Ask HN: How to access device backup file on Google drive - cognitiaclaeves
So, I&#x27;m victim of trusting google too much, and I&#x27;m really learning some lessons from it. When I blog about this, it&#x27;s going to be quite a post. Here&#x27;s where I am so far: I bought a Nexus 5X from google. It died, in its typical way. No one is taking responsibility -- not google fi, not google play store (where I bought it), not the extended warranty company that sold me the refurbished device while LG was replacing the motherboards of the phones. I had turned on backups. I see it in my drive: Nexus 5X backup. I can&#x27;t access the file. My new phone doesn&#x27;t seem to recognize it. I can&#x27;t download the file. There is no option. And there&#x27;s a timer on that file for when it will be automatically deleted. What kind of false sense of security is this? Who does this to their customers?? So, I&#x27;m looking for a way to either stop that timer with a different device, or to download the backup before it expires. I&#x27;m hoping someone can help me with this. Or maybe someone is working on a class action lawsuit? That seems to be the only way these companies get a hint. Unfortunately, LG wiggled out of the last one for the boot-loop issue by promising to extend the warranties for longer. (Which didn&#x27;t do me any good at all because I had purchased the extended warranty through google play store.) Anyway, is anyone able to help?
======
cognitiaclaeves
I'm a little saner now, having figured out how to restore my contacts and
having determined that all of my text messages were not included in the
backup. (And therefore determining that the expiration date is not for text
message data, which I had wanted to preserve.)

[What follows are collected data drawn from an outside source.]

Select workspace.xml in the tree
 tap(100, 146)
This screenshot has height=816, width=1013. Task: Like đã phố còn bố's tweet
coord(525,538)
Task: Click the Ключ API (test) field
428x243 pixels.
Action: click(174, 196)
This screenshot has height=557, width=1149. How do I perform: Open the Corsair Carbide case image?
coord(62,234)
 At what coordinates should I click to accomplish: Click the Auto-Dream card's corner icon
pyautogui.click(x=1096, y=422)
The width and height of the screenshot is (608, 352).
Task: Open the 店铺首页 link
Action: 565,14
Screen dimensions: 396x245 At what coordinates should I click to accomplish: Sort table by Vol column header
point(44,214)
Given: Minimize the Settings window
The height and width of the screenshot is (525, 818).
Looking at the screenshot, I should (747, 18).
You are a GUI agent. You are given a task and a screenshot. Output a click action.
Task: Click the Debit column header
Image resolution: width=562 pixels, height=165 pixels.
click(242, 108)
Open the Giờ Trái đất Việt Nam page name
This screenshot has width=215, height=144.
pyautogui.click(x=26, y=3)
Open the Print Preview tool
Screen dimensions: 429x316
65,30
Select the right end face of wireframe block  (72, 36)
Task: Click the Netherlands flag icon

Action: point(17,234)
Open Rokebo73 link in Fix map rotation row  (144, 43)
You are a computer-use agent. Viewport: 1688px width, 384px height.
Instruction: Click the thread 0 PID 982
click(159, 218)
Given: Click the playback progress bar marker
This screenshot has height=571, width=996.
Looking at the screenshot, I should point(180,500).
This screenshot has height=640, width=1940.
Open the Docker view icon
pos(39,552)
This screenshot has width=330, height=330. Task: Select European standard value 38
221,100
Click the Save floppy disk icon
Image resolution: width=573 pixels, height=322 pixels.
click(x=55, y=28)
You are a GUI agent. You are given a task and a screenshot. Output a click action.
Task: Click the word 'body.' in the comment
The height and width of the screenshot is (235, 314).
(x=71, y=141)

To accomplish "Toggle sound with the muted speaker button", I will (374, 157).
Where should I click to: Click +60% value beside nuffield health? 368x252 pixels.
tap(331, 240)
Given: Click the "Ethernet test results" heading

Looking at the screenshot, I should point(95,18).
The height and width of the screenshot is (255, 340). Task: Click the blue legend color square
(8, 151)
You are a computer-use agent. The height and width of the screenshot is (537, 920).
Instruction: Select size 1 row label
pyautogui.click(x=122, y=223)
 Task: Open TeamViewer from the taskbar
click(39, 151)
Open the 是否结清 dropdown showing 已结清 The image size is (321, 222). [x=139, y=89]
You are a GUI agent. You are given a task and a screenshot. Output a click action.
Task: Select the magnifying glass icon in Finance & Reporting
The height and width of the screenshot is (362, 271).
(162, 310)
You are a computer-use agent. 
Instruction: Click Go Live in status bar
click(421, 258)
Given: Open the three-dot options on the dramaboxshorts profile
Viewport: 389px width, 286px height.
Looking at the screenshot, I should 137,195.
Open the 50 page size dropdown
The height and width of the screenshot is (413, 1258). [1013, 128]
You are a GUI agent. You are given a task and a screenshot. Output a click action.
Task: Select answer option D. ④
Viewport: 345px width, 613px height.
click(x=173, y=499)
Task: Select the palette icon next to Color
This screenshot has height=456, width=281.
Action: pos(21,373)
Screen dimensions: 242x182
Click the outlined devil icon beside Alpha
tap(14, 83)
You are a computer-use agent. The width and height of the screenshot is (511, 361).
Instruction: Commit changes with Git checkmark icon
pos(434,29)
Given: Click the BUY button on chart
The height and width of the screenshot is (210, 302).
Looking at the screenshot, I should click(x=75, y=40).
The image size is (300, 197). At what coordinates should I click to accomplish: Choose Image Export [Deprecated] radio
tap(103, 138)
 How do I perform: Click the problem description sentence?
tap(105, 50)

... Browsing through the data on google drive, it would appear that all that
is really backed up is configuration for specific apps. I'm figuring that the
configuration could be device specific, in the same way that apps could be
device specific, and that is why it is not directly available to the customer
-- that is, despite having the appearance that it is safe within reach in the
google drive, it is actually a special folder that is useful only as long as
you have the same device (I'm theorizing IMEI number and phone number.) In my
case, both of these changed for me. So, it's not really a backup that could be
restored at any time, and it shouldn't be relied upon in that way.

... What I was really looking for (after the text messages themselves) were my
contacts. It turns out that those are synced into the google account. Google-
FI and Verizon both knew so little about how this backup feature worked,
however, that they were unable to see far enough into my issue to be able to
help me. In retrospect, this is sort of understandable -- it would be the
android developers that would know, and they may not speak to the Google-FI
staff.

... I'll keep that in mind with my next setup.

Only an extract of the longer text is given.